UFFICIO NAZIONALE PER LA PASTORALE DELLE VOCAZIONI
DELLA CONFERENZA EPISCOPALE ITALIANA

Il dono della vocazione presbiterale (2016)

(Congregazione del Clero) Nuova ratio fondamentalis institutionis sacerdotalis.
6 settembre 2017

Nuova ratio fondamentalis institutionis sacerdotalis

Papa Francesco ha firmato il documento il 13 Ottobre 2016 e la Congregazione per il Clero lo ha reso pubblico l'8 dicembre 2016.

Così la nuova Ratio fundamentalis institutionis sacerdotalis sostituisce le precedenti  "ratio" del 1970 e del 1985 e diventa ufficialmente l'itinerario che tutti i candidati  al sacerdozio anche quelli degli Istituti di Vita Consacrata e Società di vita apostolica dovranno seguire...
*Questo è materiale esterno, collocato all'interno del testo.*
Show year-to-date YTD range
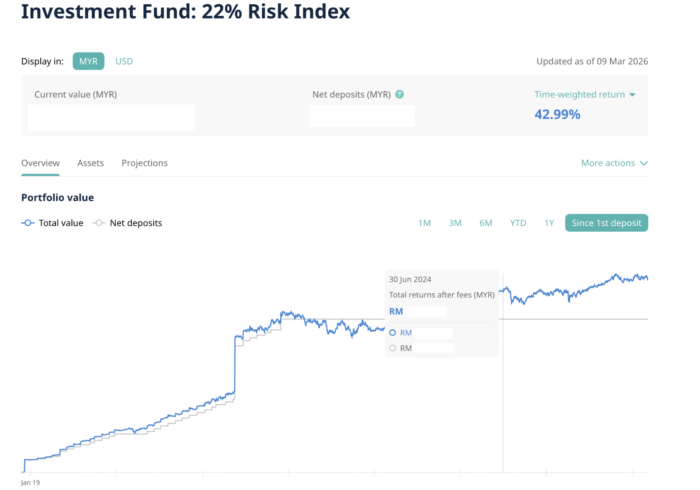 coord(518,223)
...Per la formazione sacerdotale servono: umanità, spiritualità, discernimento

Il prefetto della Congregazione per il Clero indica dunque tre “parole chiave” per cogliere la visione di fondo del documento. Innanzitutto “umanità”: abbiamo bisogno di sacerdoti “dal tratto amabile, autentici, leali, interiormente liberi, affettivamente stabili, capaci di intessere relazioni interpersonali pacificate e di vivere i consigli evangelici senza rigidità, né ipocrisie o scappatoie”. La seconda parola è “spiritualità”: il prete, ammonisce il cardinale Stella, non è un “organizzatore religioso o un funzionario del sacro, ma è un discepolo innamorato del Signore, la cui vita e il cui ministero sono fondati nell’intima relazione con Dio”. Infine, la terza parola: “discernimento”. Il porporato ricorda che, parlando all’ultima assemblea della Compagnia di Gesù, il Papa aveva manifestato la preoccupazione che nei seminari “è tornata a instaurarsi una rigidità che non è vicina a un discernimento delle situazioni”. La “sfida principale”, ribadisce dunque il cardinale Stella, che la Ratio intende raccogliere “ci viene ancora da Papa Francesco: formare preti lungimiranti nel discernimento”.